··· PROVIDED RECORDS ···
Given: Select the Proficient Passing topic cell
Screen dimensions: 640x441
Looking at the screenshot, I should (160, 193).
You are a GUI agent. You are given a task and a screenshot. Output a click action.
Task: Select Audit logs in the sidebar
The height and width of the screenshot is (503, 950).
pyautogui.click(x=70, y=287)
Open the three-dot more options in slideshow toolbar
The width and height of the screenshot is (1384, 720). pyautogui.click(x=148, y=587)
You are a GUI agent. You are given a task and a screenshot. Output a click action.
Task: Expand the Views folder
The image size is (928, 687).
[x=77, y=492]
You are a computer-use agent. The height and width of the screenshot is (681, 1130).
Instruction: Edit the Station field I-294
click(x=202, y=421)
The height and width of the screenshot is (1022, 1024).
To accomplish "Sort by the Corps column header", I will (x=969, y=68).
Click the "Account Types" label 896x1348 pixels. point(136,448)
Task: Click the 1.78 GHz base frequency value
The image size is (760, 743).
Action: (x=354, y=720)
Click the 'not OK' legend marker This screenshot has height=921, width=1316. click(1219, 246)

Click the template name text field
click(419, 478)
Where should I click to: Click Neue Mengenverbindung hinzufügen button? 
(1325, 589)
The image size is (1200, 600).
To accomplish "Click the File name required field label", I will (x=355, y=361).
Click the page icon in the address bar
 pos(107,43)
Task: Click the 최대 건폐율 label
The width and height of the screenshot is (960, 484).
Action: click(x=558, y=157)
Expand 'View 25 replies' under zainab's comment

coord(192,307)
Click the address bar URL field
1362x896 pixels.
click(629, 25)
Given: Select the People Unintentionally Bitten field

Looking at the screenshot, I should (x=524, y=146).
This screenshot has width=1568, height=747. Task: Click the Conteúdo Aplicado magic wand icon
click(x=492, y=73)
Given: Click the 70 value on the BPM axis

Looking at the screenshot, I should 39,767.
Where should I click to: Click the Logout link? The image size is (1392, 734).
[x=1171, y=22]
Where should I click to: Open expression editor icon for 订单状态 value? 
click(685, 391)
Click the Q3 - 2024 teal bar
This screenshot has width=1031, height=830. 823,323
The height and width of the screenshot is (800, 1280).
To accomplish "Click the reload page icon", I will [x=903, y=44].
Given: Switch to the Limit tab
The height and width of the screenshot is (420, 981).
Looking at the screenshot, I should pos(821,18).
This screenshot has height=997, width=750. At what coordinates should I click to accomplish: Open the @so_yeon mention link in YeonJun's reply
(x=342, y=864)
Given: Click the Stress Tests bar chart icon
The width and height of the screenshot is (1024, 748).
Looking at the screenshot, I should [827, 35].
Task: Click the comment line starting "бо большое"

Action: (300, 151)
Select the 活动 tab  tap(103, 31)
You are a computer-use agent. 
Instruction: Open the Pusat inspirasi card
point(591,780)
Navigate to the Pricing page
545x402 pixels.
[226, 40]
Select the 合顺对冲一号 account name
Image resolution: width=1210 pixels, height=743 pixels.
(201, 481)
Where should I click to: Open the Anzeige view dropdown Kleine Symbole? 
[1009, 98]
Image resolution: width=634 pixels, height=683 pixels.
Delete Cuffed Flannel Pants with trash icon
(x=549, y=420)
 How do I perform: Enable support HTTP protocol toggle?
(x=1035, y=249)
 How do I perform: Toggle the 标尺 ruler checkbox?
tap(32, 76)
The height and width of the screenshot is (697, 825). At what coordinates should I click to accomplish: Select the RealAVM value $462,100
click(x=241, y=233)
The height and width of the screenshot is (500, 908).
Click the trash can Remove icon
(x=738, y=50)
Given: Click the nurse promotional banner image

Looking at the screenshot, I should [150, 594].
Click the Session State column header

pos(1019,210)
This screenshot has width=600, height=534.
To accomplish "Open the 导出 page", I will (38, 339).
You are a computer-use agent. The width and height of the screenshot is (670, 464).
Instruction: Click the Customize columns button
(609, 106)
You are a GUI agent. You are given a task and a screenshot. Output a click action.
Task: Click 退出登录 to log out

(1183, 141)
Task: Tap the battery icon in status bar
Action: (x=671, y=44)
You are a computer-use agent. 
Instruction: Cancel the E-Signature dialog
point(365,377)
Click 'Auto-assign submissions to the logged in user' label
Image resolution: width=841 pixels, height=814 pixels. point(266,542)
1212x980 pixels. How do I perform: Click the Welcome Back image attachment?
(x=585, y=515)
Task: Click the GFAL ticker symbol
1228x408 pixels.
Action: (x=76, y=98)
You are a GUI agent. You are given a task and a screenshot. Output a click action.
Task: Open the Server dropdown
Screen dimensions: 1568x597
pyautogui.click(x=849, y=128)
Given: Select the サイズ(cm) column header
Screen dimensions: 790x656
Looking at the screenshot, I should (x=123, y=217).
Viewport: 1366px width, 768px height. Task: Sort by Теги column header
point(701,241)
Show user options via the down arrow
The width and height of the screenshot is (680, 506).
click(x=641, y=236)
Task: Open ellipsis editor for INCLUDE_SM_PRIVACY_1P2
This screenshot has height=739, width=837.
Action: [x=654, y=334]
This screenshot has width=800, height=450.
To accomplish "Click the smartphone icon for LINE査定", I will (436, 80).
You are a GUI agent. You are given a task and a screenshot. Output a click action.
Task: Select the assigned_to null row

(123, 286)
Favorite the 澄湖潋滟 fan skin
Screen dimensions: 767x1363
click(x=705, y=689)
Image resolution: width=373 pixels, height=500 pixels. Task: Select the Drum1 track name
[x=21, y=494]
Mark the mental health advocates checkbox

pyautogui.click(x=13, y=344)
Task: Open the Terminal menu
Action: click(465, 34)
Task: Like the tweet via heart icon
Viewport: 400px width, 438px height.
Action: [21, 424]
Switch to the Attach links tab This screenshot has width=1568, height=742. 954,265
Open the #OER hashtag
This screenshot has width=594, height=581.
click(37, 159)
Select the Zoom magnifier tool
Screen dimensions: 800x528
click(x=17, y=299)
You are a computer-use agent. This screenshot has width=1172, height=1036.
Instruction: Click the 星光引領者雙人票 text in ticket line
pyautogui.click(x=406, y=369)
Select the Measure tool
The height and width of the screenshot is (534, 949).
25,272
···
» YOUR INSTRUCTIONS: Copy the entire listing above, line for line, exactly.

» RESULT BELOW:
Given: Select the Proficient Passing topic cell
Screen dimensions: 640x441
Looking at the screenshot, I should (160, 193).
You are a GUI agent. You are given a task and a screenshot. Output a click action.
Task: Select Audit logs in the sidebar
The height and width of the screenshot is (503, 950).
pyautogui.click(x=70, y=287)
Open the three-dot more options in slideshow toolbar
The width and height of the screenshot is (1384, 720). pyautogui.click(x=148, y=587)
You are a GUI agent. You are given a task and a screenshot. Output a click action.
Task: Expand the Views folder
The image size is (928, 687).
[x=77, y=492]
You are a computer-use agent. The height and width of the screenshot is (681, 1130).
Instruction: Edit the Station field I-294
click(x=202, y=421)
The height and width of the screenshot is (1022, 1024).
To accomplish "Sort by the Corps column header", I will (x=969, y=68).
Click the "Account Types" label 896x1348 pixels. point(136,448)
Task: Click the 1.78 GHz base frequency value
The image size is (760, 743).
Action: (x=354, y=720)
Click the 'not OK' legend marker This screenshot has height=921, width=1316. click(1219, 246)

Click the template name text field
click(419, 478)
Where should I click to: Click Neue Mengenverbindung hinzufügen button? 
(1325, 589)
The image size is (1200, 600).
To accomplish "Click the File name required field label", I will (x=355, y=361).
Click the page icon in the address bar
 pos(107,43)
Task: Click the 최대 건폐율 label
The width and height of the screenshot is (960, 484).
Action: click(x=558, y=157)
Expand 'View 25 replies' under zainab's comment

coord(192,307)
Click the address bar URL field
1362x896 pixels.
click(629, 25)
Given: Select the People Unintentionally Bitten field

Looking at the screenshot, I should (x=524, y=146).
This screenshot has width=1568, height=747. Task: Click the Conteúdo Aplicado magic wand icon
click(x=492, y=73)
Given: Click the 70 value on the BPM axis

Looking at the screenshot, I should 39,767.
Where should I click to: Click the Logout link? The image size is (1392, 734).
[x=1171, y=22]
Where should I click to: Open expression editor icon for 订单状态 value? 
click(685, 391)
Click the Q3 - 2024 teal bar
This screenshot has width=1031, height=830. 823,323
The height and width of the screenshot is (800, 1280).
To accomplish "Click the reload page icon", I will [x=903, y=44].
Given: Switch to the Limit tab
The height and width of the screenshot is (420, 981).
Looking at the screenshot, I should pos(821,18).
This screenshot has height=997, width=750. At what coordinates should I click to accomplish: Open the @so_yeon mention link in YeonJun's reply
(x=342, y=864)
Given: Click the Stress Tests bar chart icon
The width and height of the screenshot is (1024, 748).
Looking at the screenshot, I should [827, 35].
Task: Click the comment line starting "бо большое"

Action: (300, 151)
Select the 活动 tab  tap(103, 31)
You are a computer-use agent. 
Instruction: Open the Pusat inspirasi card
point(591,780)
Navigate to the Pricing page
545x402 pixels.
[226, 40]
Select the 合顺对冲一号 account name
Image resolution: width=1210 pixels, height=743 pixels.
(201, 481)
Where should I click to: Open the Anzeige view dropdown Kleine Symbole? 
[1009, 98]
Image resolution: width=634 pixels, height=683 pixels.
Delete Cuffed Flannel Pants with trash icon
(x=549, y=420)
 How do I perform: Enable support HTTP protocol toggle?
(x=1035, y=249)
 How do I perform: Toggle the 标尺 ruler checkbox?
tap(32, 76)
The height and width of the screenshot is (697, 825). At what coordinates should I click to accomplish: Select the RealAVM value $462,100
click(x=241, y=233)
The height and width of the screenshot is (500, 908).
Click the trash can Remove icon
(x=738, y=50)
Given: Click the nurse promotional banner image

Looking at the screenshot, I should [150, 594].
Click the Session State column header

pos(1019,210)
This screenshot has width=600, height=534.
To accomplish "Open the 导出 page", I will (38, 339).
You are a computer-use agent. The width and height of the screenshot is (670, 464).
Instruction: Click the Customize columns button
(609, 106)
You are a GUI agent. You are given a task and a screenshot. Output a click action.
Task: Click 退出登录 to log out

(1183, 141)
Task: Tap the battery icon in status bar
Action: (x=671, y=44)
You are a computer-use agent. 
Instruction: Cancel the E-Signature dialog
point(365,377)
Click 'Auto-assign submissions to the logged in user' label
Image resolution: width=841 pixels, height=814 pixels. point(266,542)
1212x980 pixels. How do I perform: Click the Welcome Back image attachment?
(x=585, y=515)
Task: Click the GFAL ticker symbol
1228x408 pixels.
Action: (x=76, y=98)
You are a GUI agent. You are given a task and a screenshot. Output a click action.
Task: Open the Server dropdown
Screen dimensions: 1568x597
pyautogui.click(x=849, y=128)
Given: Select the サイズ(cm) column header
Screen dimensions: 790x656
Looking at the screenshot, I should (x=123, y=217).
Viewport: 1366px width, 768px height. Task: Sort by Теги column header
point(701,241)
Show user options via the down arrow
The width and height of the screenshot is (680, 506).
click(x=641, y=236)
Task: Open ellipsis editor for INCLUDE_SM_PRIVACY_1P2
This screenshot has height=739, width=837.
Action: [x=654, y=334]
This screenshot has width=800, height=450.
To accomplish "Click the smartphone icon for LINE査定", I will (436, 80).
You are a GUI agent. You are given a task and a screenshot. Output a click action.
Task: Select the assigned_to null row

(123, 286)
Favorite the 澄湖潋滟 fan skin
Screen dimensions: 767x1363
click(x=705, y=689)
Image resolution: width=373 pixels, height=500 pixels. Task: Select the Drum1 track name
[x=21, y=494]
Mark the mental health advocates checkbox

pyautogui.click(x=13, y=344)
Task: Open the Terminal menu
Action: click(465, 34)
Task: Like the tweet via heart icon
Viewport: 400px width, 438px height.
Action: [21, 424]
Switch to the Attach links tab This screenshot has width=1568, height=742. 954,265
Open the #OER hashtag
This screenshot has width=594, height=581.
click(37, 159)
Select the Zoom magnifier tool
Screen dimensions: 800x528
click(x=17, y=299)
You are a computer-use agent. This screenshot has width=1172, height=1036.
Instruction: Click the 星光引領者雙人票 text in ticket line
pyautogui.click(x=406, y=369)
Select the Measure tool
The height and width of the screenshot is (534, 949).
25,272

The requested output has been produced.